- **Selected text**:
Happy anniversary to the best rock album ever produced. It was forty years to the day that Apple PCS 7088/ Apple SO 383 was unleashed to the world today. Cheers !!

Friday, September 25, 2009

I Love You- Woo-Woo-Woo-Woo

The next four songs on the debut LP are basically the second and first side B and A of the second single and first and second side A and B of the first single. So now we start with the B side of the second single entitled "Ask Me Why". This is one of four released Beatles songs that were recorded the year before (1962) and both singles were successful enough to warrant the LP. Confused yet?

It's quite simple. The B side of the second single was recorded in six takes on Monday November 26 1962. There were two contenders for the B side of the single at that particular session. The recording notes show that it was a toss up between "Ask Me Why" and "Tip of My Tongue". Both original Lennon/McCartney songs. Or rather, McCartney/ Lennon songs until August 1963 when the switch was made. "Ask Me Why" was obviously chosen and "Tip of My Tongue" was never officially released by the Beatles. The song was "given away" to an artist called Tommy Quickly and it's gotta be one of the worse Lennon/McCartney songs ever recorded as a cover. The song (done by Quickly) is absolutely horrible. I have never, ever heard the version recorded by the Beatles on this session. A shame. I'd love to hear what it sounded like. If you've heard it , let me know. The song "Ask Me Why" was mixed for mono four days later. It was mixed for "stereo" on February 25 1963. The Lewisohn recording session book states that "Ask Me Why" was mixed for mono on February 25 1963 but since it had already been mixed for mono on November 30 1962, I dunno why it would be mixed twice. Something does'nt jive.

"Ask Me Why" was also recorded earlier in the year (June 06) during the very first EMI session including John, Paul George and Pete Best. This is another version that I have not heard....yet.

Anyway, "Ask Me Why" was chosen and included on the debut. It's a fine song. I like it. Once again, it has the most "Doo-wop" influence of any recorded Beatles song that I can think of.

"Ask Me Why" was performed four times live for the BBC, twice on "Here We Go", once on "Talent Spot" and once for "Pop Go the Beatles" program 15.

As well as appearing on the "Please Please Me" UK debut LP/CD, the song "Ask Me Why" also appears on the US Vee Jay "Introducing the Beatles" LP, the Canadian Capitol 6000 series "Twist and Shout" LP, the Vee Jay "Jolly What! Frank Ifield On Stage" LP, Capitol's "The Early Beatles" LP/CD and the semi-legal Lingasong live version on "The Beatles Live at the Star Club Hambug, Germany 1962".

- **Data provided**:
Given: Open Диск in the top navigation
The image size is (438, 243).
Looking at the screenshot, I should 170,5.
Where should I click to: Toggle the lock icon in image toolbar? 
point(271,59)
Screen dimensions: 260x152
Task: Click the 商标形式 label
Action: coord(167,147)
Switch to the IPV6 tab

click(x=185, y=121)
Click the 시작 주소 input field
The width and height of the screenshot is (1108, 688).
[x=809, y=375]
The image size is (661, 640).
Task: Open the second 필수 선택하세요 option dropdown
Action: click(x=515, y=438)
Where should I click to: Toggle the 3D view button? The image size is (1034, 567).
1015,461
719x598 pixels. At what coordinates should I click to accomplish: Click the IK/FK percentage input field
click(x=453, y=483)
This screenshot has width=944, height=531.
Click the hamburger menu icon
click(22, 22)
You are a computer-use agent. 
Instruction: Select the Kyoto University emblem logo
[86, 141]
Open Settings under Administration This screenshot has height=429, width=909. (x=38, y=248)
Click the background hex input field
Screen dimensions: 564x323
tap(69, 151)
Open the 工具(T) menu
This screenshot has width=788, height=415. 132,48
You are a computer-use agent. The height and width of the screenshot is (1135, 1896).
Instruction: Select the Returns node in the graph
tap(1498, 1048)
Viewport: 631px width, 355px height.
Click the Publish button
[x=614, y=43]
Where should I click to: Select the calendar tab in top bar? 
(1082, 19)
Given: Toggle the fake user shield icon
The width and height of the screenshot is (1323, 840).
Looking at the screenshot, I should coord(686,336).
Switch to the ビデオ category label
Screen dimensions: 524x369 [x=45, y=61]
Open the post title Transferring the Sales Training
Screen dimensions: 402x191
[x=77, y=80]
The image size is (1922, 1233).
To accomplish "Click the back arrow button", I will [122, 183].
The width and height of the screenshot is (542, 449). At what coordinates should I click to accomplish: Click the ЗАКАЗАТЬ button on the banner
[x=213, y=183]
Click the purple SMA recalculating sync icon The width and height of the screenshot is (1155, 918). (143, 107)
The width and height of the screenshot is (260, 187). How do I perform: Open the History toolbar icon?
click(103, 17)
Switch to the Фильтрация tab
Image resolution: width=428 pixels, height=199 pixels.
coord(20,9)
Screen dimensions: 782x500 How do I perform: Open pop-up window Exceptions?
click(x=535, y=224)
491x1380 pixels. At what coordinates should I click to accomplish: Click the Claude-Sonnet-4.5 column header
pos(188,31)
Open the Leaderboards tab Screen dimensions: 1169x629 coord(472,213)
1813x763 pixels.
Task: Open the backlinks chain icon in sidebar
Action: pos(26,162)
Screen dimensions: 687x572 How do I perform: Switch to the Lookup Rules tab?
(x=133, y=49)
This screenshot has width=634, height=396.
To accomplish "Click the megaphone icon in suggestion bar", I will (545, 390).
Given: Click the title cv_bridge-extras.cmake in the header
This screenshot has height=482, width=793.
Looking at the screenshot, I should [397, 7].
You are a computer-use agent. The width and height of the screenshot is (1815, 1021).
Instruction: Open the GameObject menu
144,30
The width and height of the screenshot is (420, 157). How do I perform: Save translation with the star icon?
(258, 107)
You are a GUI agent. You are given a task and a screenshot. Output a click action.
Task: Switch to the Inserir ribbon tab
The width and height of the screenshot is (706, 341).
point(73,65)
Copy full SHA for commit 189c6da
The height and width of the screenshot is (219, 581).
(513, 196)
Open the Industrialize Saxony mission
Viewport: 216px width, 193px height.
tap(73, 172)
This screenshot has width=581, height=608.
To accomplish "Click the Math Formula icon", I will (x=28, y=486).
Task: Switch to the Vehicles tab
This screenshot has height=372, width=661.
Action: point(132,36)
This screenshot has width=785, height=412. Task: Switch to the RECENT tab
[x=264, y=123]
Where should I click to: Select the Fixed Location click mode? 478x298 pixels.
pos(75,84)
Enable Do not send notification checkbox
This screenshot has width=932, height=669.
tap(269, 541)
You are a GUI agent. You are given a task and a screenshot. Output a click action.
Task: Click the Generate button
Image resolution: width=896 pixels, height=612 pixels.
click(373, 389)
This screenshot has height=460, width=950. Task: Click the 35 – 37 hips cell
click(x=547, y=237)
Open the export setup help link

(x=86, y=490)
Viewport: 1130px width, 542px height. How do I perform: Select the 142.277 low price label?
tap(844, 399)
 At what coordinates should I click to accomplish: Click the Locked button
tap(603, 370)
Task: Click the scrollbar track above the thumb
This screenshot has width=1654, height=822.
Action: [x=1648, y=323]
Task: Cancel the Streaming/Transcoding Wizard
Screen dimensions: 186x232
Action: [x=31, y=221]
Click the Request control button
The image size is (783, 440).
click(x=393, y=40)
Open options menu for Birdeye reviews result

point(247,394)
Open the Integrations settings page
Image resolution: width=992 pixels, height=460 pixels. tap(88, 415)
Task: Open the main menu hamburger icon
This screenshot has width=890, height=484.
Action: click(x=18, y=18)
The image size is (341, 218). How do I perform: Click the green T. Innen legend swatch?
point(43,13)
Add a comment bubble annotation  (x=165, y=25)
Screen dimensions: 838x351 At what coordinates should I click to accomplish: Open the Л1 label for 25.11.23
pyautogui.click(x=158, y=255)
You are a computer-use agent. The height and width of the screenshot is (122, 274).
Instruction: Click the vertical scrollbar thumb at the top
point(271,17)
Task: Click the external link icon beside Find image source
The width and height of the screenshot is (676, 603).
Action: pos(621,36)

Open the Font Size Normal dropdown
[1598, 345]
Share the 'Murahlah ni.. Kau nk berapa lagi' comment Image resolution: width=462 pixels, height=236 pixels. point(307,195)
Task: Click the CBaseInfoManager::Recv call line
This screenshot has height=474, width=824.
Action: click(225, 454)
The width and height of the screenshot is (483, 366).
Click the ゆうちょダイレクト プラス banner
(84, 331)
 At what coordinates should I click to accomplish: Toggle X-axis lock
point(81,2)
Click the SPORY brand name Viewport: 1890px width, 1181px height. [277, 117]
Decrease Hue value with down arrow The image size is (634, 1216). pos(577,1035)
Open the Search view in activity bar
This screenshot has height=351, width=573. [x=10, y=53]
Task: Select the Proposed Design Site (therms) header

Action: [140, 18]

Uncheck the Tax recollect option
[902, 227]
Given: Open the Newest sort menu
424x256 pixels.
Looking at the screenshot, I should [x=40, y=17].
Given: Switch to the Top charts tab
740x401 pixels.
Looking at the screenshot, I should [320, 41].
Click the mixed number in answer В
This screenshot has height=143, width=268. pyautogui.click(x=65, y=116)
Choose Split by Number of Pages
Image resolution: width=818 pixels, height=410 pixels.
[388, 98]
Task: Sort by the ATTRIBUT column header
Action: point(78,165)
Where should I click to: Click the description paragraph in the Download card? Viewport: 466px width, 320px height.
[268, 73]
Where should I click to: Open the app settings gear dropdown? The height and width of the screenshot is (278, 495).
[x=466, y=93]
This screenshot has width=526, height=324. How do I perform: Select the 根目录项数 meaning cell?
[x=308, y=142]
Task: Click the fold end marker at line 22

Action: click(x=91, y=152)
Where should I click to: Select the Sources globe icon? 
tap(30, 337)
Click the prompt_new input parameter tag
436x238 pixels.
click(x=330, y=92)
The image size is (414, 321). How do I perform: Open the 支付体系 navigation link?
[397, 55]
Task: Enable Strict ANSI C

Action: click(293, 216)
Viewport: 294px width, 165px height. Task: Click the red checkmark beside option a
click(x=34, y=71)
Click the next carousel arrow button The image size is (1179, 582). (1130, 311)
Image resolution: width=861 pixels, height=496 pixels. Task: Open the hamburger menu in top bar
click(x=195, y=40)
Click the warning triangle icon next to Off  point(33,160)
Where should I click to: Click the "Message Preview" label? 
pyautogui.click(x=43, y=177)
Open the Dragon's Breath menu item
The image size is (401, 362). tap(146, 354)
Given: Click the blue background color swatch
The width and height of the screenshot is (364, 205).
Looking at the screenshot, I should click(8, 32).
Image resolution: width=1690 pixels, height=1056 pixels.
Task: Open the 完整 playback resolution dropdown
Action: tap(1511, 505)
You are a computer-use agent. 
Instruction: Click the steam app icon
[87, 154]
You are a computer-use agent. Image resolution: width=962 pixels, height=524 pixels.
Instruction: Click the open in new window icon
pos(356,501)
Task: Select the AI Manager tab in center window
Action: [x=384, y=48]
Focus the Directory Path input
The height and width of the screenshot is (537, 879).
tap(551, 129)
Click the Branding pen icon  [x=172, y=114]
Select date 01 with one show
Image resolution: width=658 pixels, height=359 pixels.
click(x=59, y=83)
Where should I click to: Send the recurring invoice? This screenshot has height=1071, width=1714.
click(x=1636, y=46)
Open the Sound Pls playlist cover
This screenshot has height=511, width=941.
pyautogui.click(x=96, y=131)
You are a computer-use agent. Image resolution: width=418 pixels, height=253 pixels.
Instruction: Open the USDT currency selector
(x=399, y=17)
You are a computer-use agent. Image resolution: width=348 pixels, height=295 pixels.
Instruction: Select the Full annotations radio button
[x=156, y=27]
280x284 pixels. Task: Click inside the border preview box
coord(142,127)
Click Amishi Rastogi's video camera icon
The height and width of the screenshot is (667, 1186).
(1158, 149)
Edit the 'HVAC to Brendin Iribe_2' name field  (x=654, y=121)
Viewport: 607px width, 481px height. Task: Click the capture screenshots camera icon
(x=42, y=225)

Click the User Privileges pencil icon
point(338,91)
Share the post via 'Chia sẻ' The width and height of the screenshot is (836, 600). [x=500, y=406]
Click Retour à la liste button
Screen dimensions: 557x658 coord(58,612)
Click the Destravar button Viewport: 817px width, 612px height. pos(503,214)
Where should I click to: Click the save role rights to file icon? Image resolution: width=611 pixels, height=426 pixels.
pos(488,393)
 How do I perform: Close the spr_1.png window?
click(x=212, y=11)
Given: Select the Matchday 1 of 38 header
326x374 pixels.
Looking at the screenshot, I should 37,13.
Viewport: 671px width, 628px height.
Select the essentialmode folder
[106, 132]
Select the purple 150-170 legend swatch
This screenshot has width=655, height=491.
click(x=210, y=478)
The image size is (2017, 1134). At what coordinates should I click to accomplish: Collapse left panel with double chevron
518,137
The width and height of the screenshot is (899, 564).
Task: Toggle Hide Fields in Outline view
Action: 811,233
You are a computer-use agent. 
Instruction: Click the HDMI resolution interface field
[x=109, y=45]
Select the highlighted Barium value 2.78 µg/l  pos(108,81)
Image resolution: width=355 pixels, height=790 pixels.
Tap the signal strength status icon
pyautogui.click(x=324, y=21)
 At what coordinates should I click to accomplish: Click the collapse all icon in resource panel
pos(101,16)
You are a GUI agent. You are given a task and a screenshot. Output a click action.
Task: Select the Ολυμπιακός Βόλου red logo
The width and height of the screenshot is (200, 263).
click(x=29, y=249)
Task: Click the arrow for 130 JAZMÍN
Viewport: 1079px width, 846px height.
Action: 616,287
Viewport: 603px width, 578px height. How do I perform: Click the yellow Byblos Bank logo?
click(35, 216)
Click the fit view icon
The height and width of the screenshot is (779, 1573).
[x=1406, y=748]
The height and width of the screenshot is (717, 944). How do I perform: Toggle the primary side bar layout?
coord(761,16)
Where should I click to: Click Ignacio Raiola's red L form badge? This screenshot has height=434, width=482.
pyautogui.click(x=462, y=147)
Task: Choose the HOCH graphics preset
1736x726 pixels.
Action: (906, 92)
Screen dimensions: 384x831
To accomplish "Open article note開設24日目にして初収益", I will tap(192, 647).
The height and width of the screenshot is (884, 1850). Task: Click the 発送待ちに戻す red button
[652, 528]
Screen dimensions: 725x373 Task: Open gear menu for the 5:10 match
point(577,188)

- **Aim of the exercise**: In the blog post about "Ask Me Why", which other song was a contender for the B side of the second single? You can answer without the records.

- **Answer**: "Tip of My Tongue"